### Required task
Reproduce the records that follow line by line, with no changes, covering all of them.
——
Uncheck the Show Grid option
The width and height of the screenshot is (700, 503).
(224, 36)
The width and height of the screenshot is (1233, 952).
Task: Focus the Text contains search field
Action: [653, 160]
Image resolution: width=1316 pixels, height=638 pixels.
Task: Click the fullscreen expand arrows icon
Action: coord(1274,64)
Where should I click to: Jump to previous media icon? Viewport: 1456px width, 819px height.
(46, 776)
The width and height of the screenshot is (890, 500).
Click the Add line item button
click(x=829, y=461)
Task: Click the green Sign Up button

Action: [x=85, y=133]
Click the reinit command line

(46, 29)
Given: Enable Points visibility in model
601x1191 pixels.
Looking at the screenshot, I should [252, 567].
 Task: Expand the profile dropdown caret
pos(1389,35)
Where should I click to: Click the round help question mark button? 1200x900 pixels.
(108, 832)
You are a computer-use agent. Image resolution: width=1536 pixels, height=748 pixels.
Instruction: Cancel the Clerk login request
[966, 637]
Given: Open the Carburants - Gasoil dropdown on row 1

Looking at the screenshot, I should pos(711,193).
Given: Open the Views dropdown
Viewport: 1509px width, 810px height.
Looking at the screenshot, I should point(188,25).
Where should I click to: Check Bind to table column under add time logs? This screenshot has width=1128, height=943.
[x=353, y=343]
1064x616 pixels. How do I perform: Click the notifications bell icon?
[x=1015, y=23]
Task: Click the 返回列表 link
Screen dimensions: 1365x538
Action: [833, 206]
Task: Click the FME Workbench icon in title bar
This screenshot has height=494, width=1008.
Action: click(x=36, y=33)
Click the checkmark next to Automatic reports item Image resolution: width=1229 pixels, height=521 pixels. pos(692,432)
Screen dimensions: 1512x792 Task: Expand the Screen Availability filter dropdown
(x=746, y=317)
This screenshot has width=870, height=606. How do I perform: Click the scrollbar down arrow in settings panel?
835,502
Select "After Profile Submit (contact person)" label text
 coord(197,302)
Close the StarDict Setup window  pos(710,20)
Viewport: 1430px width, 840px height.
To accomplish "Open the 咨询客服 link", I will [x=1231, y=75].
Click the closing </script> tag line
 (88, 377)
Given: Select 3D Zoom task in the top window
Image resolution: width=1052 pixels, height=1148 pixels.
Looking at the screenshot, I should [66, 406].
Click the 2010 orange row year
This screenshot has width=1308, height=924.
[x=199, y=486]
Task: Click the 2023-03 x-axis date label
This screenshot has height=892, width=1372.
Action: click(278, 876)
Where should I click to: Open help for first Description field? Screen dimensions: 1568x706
——
### Reply to the exercise
Uncheck the Show Grid option
The width and height of the screenshot is (700, 503).
(224, 36)
The width and height of the screenshot is (1233, 952).
Task: Focus the Text contains search field
Action: [653, 160]
Image resolution: width=1316 pixels, height=638 pixels.
Task: Click the fullscreen expand arrows icon
Action: coord(1274,64)
Where should I click to: Jump to previous media icon? Viewport: 1456px width, 819px height.
(46, 776)
The width and height of the screenshot is (890, 500).
Click the Add line item button
click(x=829, y=461)
Task: Click the green Sign Up button

Action: [x=85, y=133]
Click the reinit command line

(46, 29)
Given: Enable Points visibility in model
601x1191 pixels.
Looking at the screenshot, I should [252, 567].
 Task: Expand the profile dropdown caret
pos(1389,35)
Where should I click to: Click the round help question mark button? 1200x900 pixels.
(108, 832)
You are a computer-use agent. Image resolution: width=1536 pixels, height=748 pixels.
Instruction: Cancel the Clerk login request
[966, 637]
Given: Open the Carburants - Gasoil dropdown on row 1

Looking at the screenshot, I should pos(711,193).
Given: Open the Views dropdown
Viewport: 1509px width, 810px height.
Looking at the screenshot, I should point(188,25).
Where should I click to: Check Bind to table column under add time logs? This screenshot has width=1128, height=943.
[x=353, y=343]
1064x616 pixels. How do I perform: Click the notifications bell icon?
[x=1015, y=23]
Task: Click the 返回列表 link
Screen dimensions: 1365x538
Action: [833, 206]
Task: Click the FME Workbench icon in title bar
This screenshot has height=494, width=1008.
Action: click(x=36, y=33)
Click the checkmark next to Automatic reports item Image resolution: width=1229 pixels, height=521 pixels. pos(692,432)
Screen dimensions: 1512x792 Task: Expand the Screen Availability filter dropdown
(x=746, y=317)
This screenshot has width=870, height=606. How do I perform: Click the scrollbar down arrow in settings panel?
835,502
Select "After Profile Submit (contact person)" label text
 coord(197,302)
Close the StarDict Setup window  pos(710,20)
Viewport: 1430px width, 840px height.
To accomplish "Open the 咨询客服 link", I will [x=1231, y=75].
Click the closing </script> tag line
 (88, 377)
Given: Select 3D Zoom task in the top window
Image resolution: width=1052 pixels, height=1148 pixels.
Looking at the screenshot, I should [66, 406].
Click the 2010 orange row year
This screenshot has width=1308, height=924.
[x=199, y=486]
Task: Click the 2023-03 x-axis date label
This screenshot has height=892, width=1372.
Action: click(278, 876)
Where should I click to: Open help for first Description field? Screen dimensions: 1568x706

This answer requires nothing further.